[WHAT YOU WILL DO] Reproduce each of the following items verbatim, without alteration.

(Records contained in a dataset)
--------------------------------------------------

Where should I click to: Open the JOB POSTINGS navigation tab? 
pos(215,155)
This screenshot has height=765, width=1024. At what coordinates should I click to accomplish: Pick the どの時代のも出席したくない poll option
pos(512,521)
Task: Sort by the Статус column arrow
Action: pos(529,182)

--------------------------------------------------

[THE RESPONSE]
Where should I click to: Open the JOB POSTINGS navigation tab? 
pos(215,155)
This screenshot has height=765, width=1024. At what coordinates should I click to accomplish: Pick the どの時代のも出席したくない poll option
pos(512,521)
Task: Sort by the Статус column arrow
Action: pos(529,182)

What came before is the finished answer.